------ Data for review
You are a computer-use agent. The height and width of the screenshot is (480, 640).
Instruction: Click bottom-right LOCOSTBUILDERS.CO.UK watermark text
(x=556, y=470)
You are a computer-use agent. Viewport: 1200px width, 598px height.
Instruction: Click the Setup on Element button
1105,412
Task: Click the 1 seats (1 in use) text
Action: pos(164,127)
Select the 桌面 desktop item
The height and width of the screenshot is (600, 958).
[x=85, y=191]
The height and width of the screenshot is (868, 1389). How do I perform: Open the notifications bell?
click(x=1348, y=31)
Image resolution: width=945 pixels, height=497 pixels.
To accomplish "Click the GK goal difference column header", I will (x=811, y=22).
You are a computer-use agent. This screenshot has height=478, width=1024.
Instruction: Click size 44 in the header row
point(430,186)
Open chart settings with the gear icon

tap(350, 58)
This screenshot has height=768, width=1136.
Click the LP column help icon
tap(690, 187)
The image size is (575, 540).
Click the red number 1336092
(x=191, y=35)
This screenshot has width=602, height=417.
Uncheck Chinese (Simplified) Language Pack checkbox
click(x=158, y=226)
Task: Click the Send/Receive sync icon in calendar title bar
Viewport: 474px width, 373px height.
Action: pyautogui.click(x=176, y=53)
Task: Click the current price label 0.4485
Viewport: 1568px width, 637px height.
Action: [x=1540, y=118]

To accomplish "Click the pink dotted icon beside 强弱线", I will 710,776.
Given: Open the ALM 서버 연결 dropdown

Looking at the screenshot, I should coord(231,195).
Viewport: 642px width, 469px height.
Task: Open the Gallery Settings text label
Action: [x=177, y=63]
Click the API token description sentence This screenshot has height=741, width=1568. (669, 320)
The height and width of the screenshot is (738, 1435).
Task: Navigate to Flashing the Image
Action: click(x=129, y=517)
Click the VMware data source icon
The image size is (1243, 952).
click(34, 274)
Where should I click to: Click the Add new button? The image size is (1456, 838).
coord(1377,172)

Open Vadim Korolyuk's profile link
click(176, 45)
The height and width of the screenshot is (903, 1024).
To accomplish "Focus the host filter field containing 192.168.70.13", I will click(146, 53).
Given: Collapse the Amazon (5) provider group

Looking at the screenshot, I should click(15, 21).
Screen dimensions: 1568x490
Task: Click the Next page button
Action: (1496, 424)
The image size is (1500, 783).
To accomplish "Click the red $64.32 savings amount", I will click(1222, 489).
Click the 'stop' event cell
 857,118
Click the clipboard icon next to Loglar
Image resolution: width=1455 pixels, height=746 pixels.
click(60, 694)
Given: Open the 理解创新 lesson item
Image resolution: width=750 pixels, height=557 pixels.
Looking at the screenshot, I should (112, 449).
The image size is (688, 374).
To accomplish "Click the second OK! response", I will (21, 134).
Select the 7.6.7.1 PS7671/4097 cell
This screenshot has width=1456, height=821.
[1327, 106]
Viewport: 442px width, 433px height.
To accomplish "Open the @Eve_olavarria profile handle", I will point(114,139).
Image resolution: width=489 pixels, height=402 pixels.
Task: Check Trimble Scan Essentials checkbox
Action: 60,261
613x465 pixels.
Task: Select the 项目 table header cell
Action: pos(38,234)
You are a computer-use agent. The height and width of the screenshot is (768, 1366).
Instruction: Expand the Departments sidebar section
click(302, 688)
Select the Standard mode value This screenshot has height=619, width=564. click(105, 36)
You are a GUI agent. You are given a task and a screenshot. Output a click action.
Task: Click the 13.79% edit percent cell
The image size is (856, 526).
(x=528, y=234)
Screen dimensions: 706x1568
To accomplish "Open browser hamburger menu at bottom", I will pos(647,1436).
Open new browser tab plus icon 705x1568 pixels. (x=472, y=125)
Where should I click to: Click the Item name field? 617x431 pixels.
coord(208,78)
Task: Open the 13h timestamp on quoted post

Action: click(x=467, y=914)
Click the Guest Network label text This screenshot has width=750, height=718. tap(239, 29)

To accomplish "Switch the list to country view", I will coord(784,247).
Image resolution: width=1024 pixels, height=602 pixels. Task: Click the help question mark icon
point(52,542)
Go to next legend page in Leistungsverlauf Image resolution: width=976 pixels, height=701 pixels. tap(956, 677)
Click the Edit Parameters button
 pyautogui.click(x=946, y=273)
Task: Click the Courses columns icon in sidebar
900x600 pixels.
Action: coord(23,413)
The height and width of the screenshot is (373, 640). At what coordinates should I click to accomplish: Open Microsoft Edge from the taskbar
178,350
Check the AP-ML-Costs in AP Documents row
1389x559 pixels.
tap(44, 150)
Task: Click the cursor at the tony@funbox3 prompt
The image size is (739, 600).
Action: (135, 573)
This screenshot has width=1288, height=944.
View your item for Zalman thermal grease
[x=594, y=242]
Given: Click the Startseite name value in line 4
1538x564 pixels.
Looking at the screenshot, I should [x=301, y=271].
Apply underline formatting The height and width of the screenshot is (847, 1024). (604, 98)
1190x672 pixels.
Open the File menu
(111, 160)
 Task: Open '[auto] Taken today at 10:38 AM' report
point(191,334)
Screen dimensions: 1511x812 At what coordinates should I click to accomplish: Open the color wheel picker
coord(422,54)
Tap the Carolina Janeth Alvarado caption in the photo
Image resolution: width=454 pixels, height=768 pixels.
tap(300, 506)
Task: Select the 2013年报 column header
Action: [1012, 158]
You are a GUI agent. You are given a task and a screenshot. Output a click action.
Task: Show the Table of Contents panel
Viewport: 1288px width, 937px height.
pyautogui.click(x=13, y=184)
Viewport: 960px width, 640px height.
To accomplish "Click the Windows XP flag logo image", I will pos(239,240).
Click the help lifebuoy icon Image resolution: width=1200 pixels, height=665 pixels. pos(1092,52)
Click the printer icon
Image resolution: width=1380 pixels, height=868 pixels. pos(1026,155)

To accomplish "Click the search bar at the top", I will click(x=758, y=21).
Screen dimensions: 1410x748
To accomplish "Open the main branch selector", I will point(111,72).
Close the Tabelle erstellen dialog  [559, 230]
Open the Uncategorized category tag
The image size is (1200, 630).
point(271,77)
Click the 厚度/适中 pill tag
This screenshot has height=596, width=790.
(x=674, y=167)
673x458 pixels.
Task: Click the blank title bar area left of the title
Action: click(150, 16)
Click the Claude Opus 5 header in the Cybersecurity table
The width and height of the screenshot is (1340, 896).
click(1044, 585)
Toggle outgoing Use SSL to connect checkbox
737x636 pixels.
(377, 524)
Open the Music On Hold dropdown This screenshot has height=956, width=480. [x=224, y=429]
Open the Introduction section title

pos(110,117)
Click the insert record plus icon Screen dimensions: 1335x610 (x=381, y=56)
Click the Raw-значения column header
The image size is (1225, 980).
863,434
------------
Goal of the exercise -> Reply with nothing but the number of lines in the entries that include "value".

Solved problem -> 2